Le Monde: Nicolas Van Ingen revient sur les rouages qui ont mené à l’actuelle pénurie de ressources halieutiques au large des côtes de ce pays d’Afrique de l’Ouest.

«C’est les Européens,c’est les Asiatiques,c’est eux qui appauvrissent l’Afrique,c’est eux qui volent le poisson des Africains ! »

L’invective de Karim Sall, pêcheur traditionnel et leader syndicaliste, est directe.
La beauté des vues aériennes de pirogues multicolores détonne avec la catastrophe environnementale et humaine qu’il dénonce : depuis cinq décennies, en orchestrant la surpêche au large des côtes sénégalaises, Européens, Chinois et Russes sont à l’origine d’une immigration croissante, clandestine et souvent mortelle de l’Afrique vers l’Europe.

Pour Karim Sall, certains signes ne trompent pas. C’est ainsi la première fois de sa vie que ce quadragénaire voit des panneaux en carton « A vendre » sur les pirogues sénégalaises.
Comment en est-on arrivé là ?
Le réalisateur Nicolas Van Ingen distingue quatre rouages dans l’engrenage qui a conduit à la mise en péril du « peuple des pêcheurs ».

En premier lieu, le pillage des ressources halieutiques par les flottes étrangères depuis la première convention de Lomé, en 1975, qui a autorisé les Européens à pêcher au large du Sénégal et ouvert la voie à la surexploitation des années 1980-1990.

Énoncé 1:
Répondez aux questions suivantes sur l'extrait consacré à la surpêche au large du Sénégal :
(a) Quelles sont les deux qualités attribuées à Karim Sall ?
(b) Quel signe Karim Sall voit-il pour la première fois de sa vie sur les pirogues sénégalaises ?
(c) Quelle convention, et de quelle année, a autorisé les Européens à pêcher au large du Sénégal ?
Énoncé 2:
Reproduisez fidèlement le passage de l'extrait sur la surpêche au large du Sénégal, en commençant par « Le Monde: Nicolas » et en terminant par « l’Afrique vers l’Europe. ».
Les entrées présentées ci-après proviennent d'une source distincte.

[Données de pointage sur pages et écrans]
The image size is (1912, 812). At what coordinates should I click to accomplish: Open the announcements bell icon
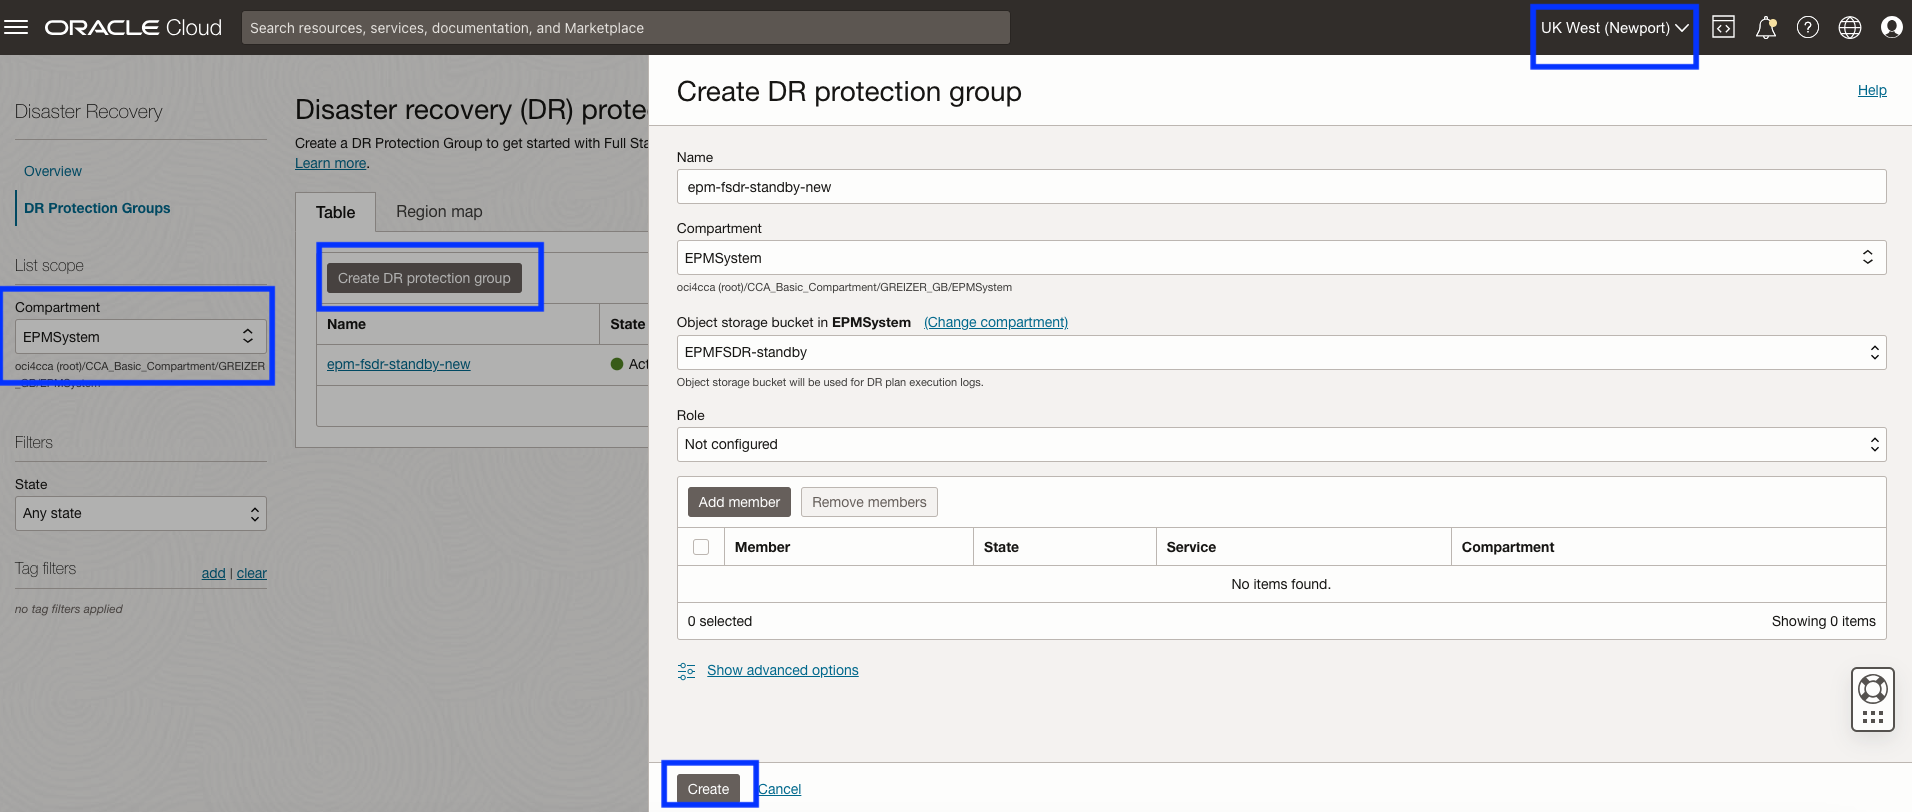(x=1766, y=27)
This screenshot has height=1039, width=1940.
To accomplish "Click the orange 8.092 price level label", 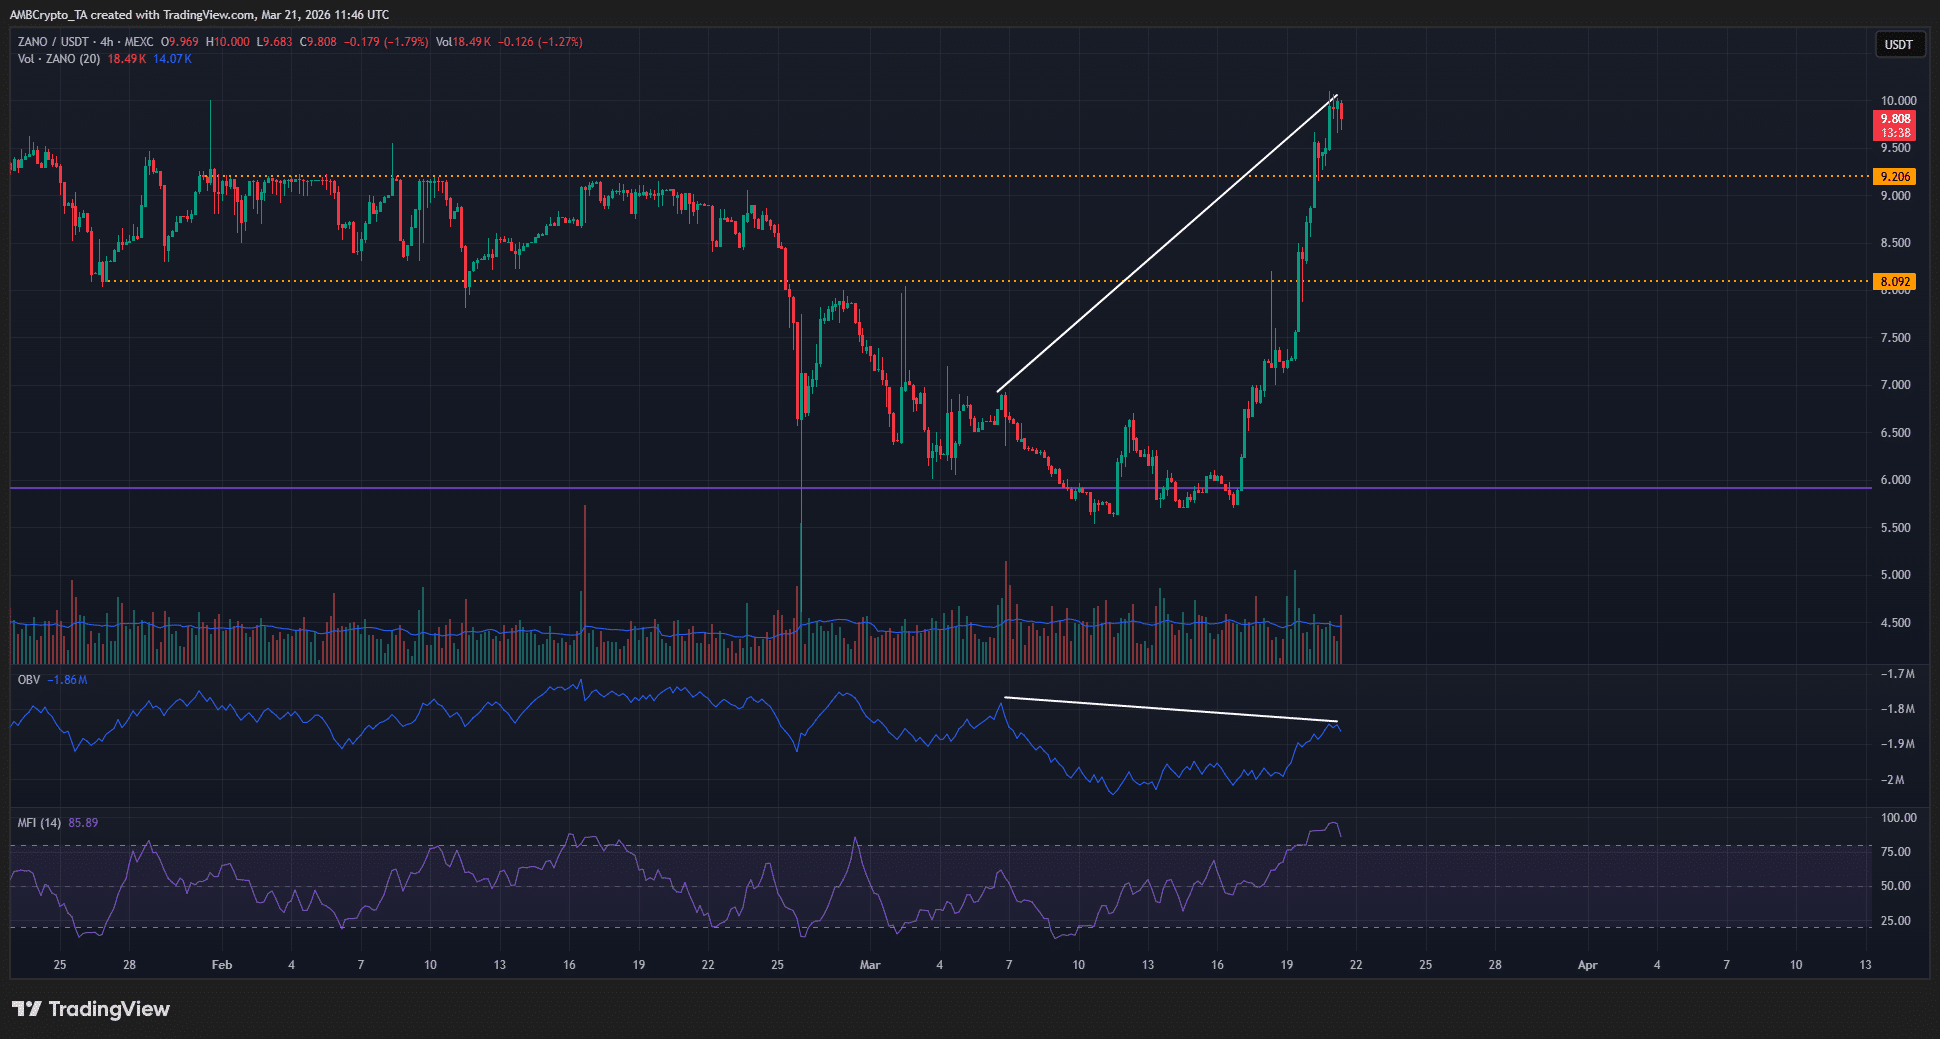I will (x=1895, y=282).
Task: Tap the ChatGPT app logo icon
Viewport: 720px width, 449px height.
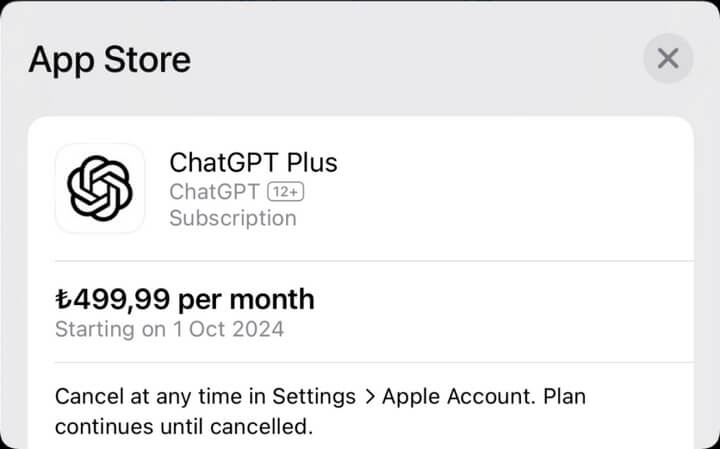Action: (100, 188)
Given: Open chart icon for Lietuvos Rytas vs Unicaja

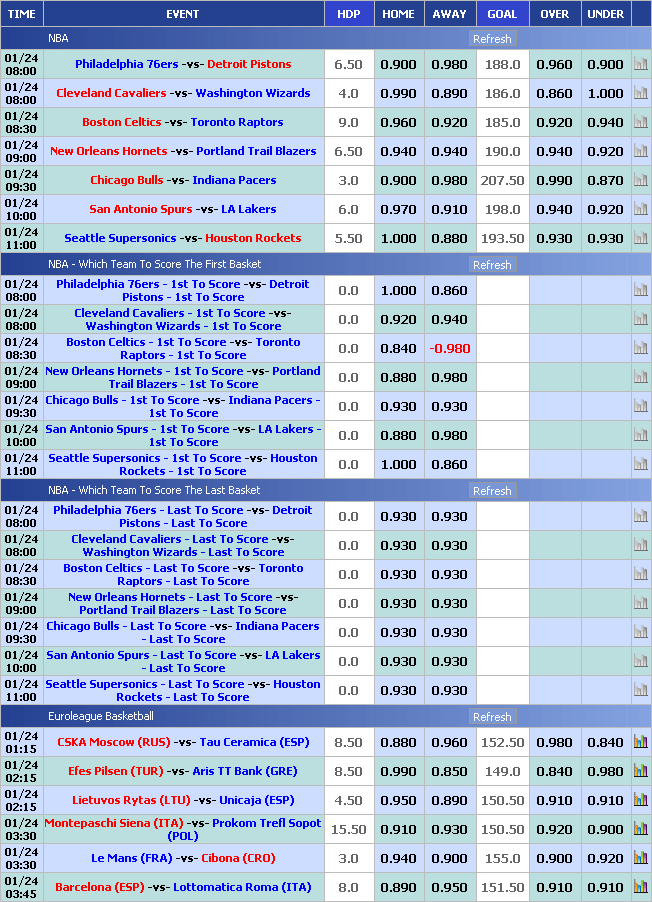Looking at the screenshot, I should click(641, 800).
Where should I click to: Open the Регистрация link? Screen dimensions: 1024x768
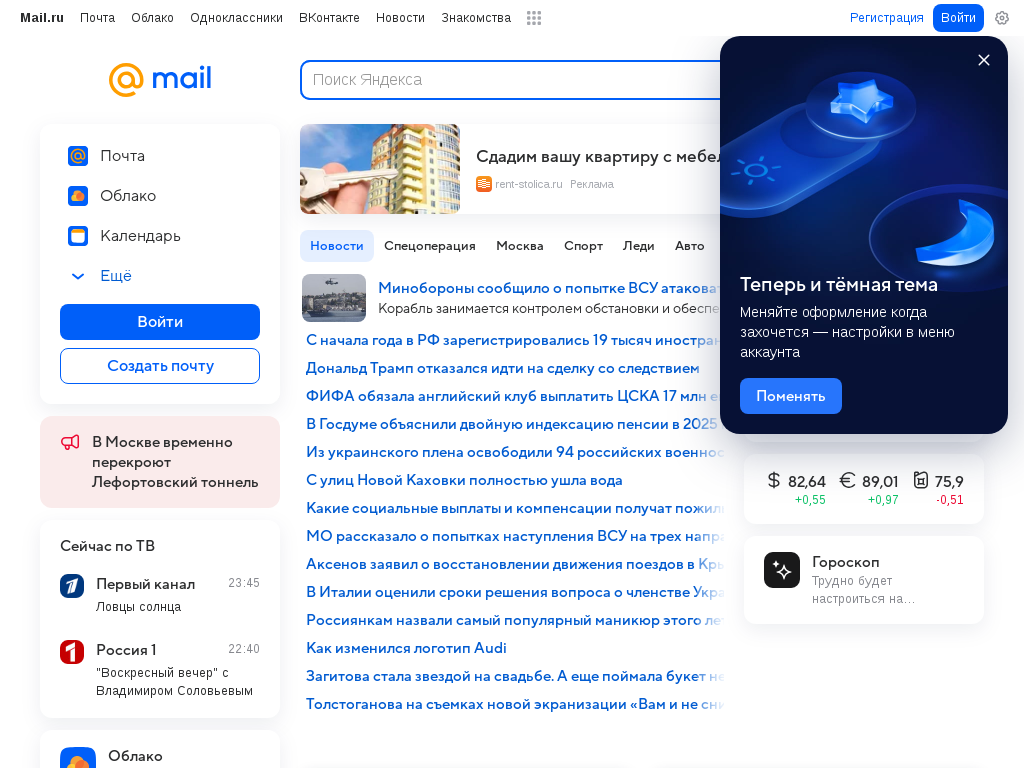tap(886, 18)
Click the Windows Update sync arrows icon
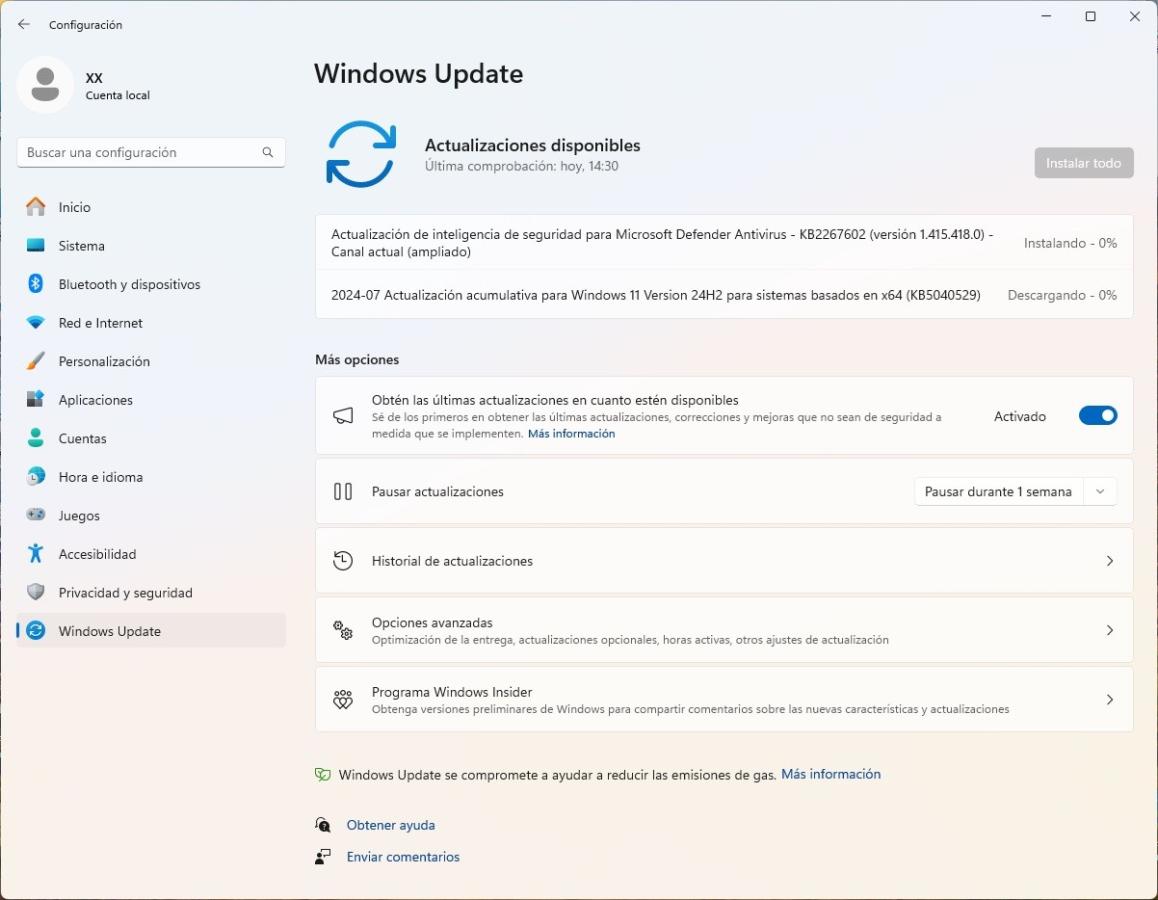This screenshot has height=900, width=1158. point(361,154)
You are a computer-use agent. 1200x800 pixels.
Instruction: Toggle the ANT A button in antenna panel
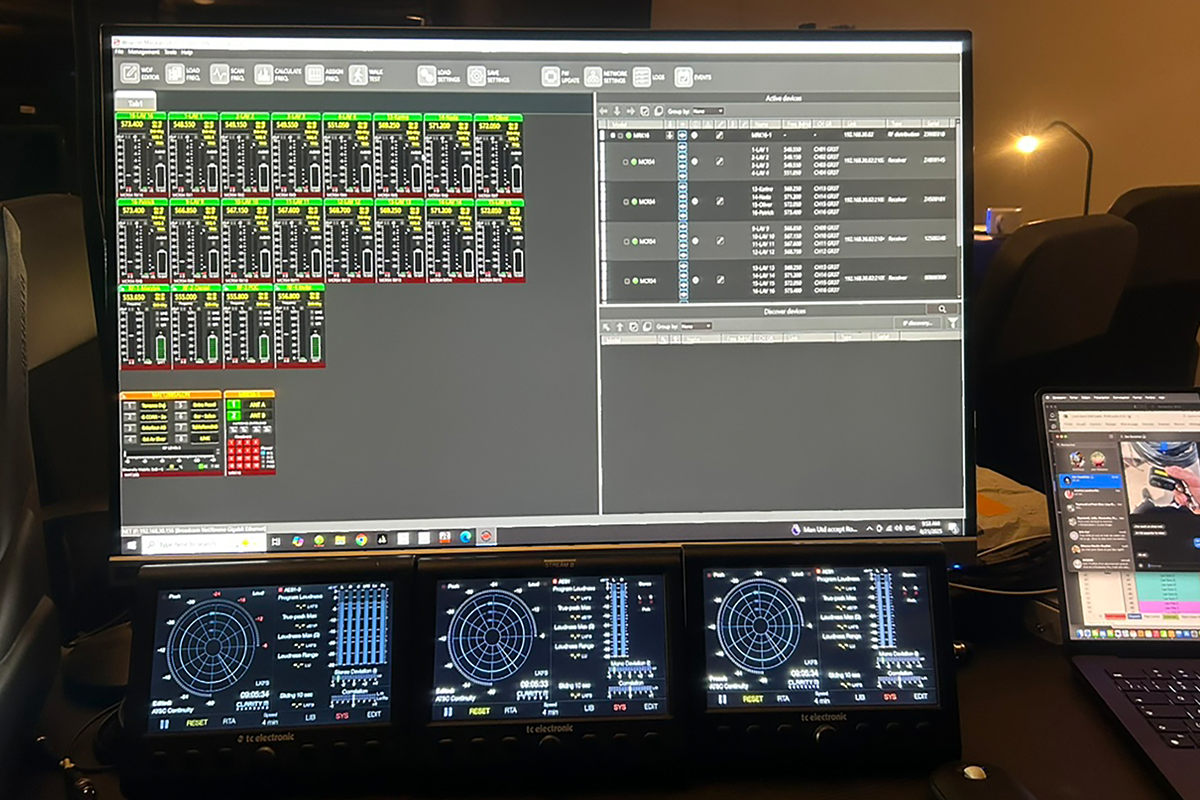[257, 404]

Corrigé 1:
(a) Il est pêcheur traditionnel et leader syndicaliste.
(b) Des panneaux en carton « A vendre ».
(c) La première convention de Lomé, en 1975.

Corrigé 2:
Le Monde: Nicolas Van Ingen revient sur les rouages qui ont mené à l’actuelle pénurie de ressources halieutiques au large des côtes de ce pays d’Afrique de l’Ouest.

«C’est les Européens,c’est les Asiatiques,c’est eux qui appauvrissent l’Afrique,c’est eux qui volent le poisson des Africains ! »

L’invective de Karim Sall, pêcheur traditionnel et leader syndicaliste, est directe.
La beauté des vues aériennes de pirogues multicolores détonne avec la catastrophe environnementale et humaine qu’il dénonce : depuis cinq décennies, en orchestrant la surpêche au large des côtes sénégalaises, Européens, Chinois et Russes sont à l’origine d’une immigration croissante, clandestine et souvent mortelle de l’Afrique vers l’Europe.